Copy exactly the lines of the records below, and only those lines, beginning with the line that contains "[Nick Mott] (35, 1117)" and ending with the line that contains "Nick Mott (123, 164)".

☆ ☆ ☆ ☆ ☆ ☆ ☆

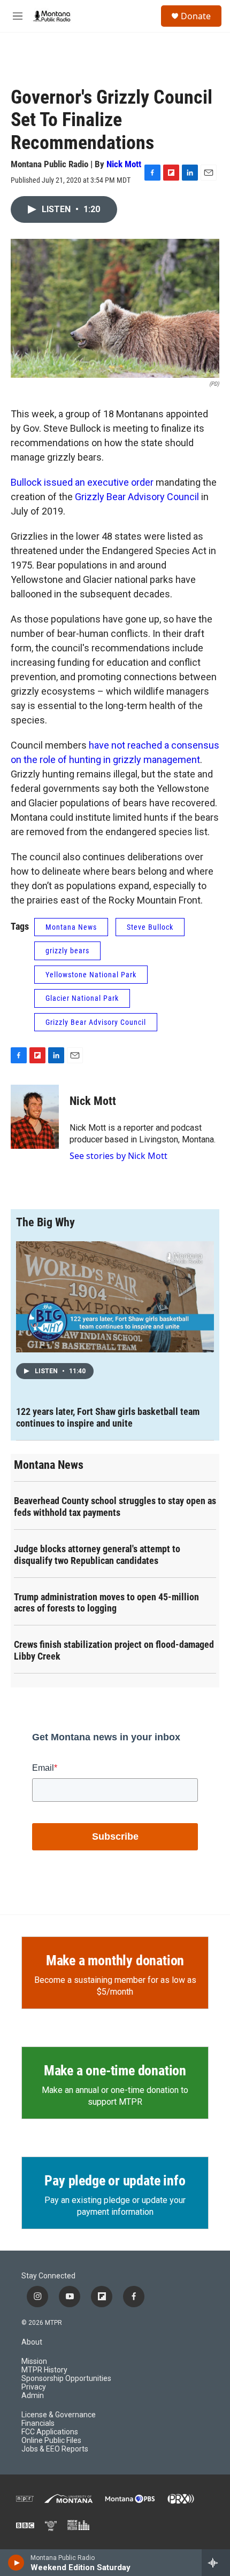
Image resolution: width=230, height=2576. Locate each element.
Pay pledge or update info (114, 2181)
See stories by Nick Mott (118, 1156)
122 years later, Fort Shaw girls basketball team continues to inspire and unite (108, 1417)
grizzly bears (67, 950)
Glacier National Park (82, 998)
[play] (16, 2562)
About (31, 2342)
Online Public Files (51, 2441)
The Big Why (45, 1222)
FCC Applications (49, 2432)
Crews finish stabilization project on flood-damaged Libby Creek (114, 1650)
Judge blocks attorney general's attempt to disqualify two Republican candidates (97, 1554)
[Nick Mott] (35, 1117)
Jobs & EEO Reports (54, 2449)
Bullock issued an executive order (82, 482)
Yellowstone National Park (90, 974)
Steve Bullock (150, 927)
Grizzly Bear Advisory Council (137, 496)
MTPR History (44, 2370)
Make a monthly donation (115, 1960)
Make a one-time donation (115, 2071)
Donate (196, 16)
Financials (38, 2423)
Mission (34, 2361)
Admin (32, 2396)
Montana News (71, 927)
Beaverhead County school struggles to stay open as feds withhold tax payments (115, 1506)
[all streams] (216, 2562)
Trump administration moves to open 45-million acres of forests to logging (106, 1602)
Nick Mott (123, 164)
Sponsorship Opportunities (66, 2379)
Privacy (33, 2387)
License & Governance (58, 2415)
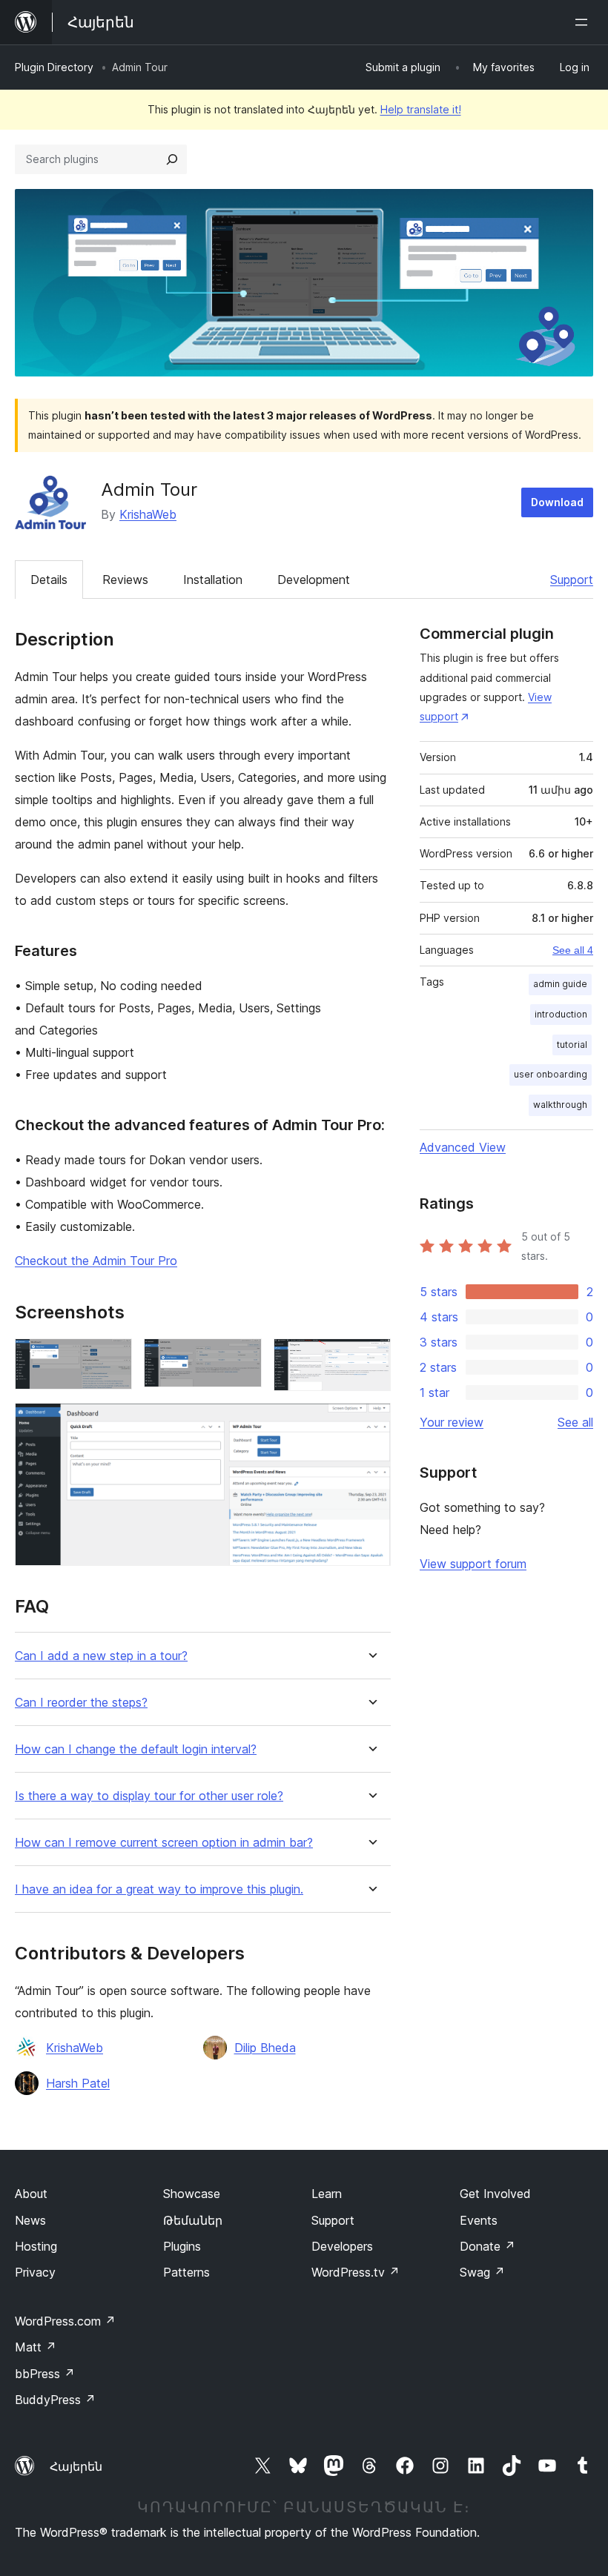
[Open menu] (584, 22)
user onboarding (550, 1074)
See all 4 (572, 950)
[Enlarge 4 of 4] (370, 1422)
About (31, 2193)
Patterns (186, 2272)
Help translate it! (420, 109)
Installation (212, 579)
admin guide (560, 983)
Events (479, 2220)
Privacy (35, 2272)
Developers (342, 2246)
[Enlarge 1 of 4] (112, 1358)
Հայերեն (76, 2466)
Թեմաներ (192, 2220)
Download (557, 502)
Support (571, 579)
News (30, 2220)
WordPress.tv (355, 2272)
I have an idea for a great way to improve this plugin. (159, 1889)
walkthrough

☆ ☆ ☆ ☆ ☆ ☆ ☆

◆ **Result for this task**
[Nick Mott] (35, 1117)
Jobs & EEO Reports (54, 2449)
Bullock issued an executive order (82, 482)
Yellowstone National Park (90, 974)
Steve Bullock (150, 927)
Grizzly Bear Advisory Council (137, 496)
MTPR History (44, 2370)
Make a monthly donation (115, 1960)
Make a one-time donation (115, 2071)
Donate (196, 16)
Financials (38, 2423)
Mission (34, 2361)
Admin (32, 2396)
Montana News (71, 927)
Beaverhead County school struggles to stay open as feds withhold tax payments (115, 1506)
[all streams] (216, 2562)
Trump administration moves to open 45-million acres of forests to logging (106, 1602)
Nick Mott (123, 164)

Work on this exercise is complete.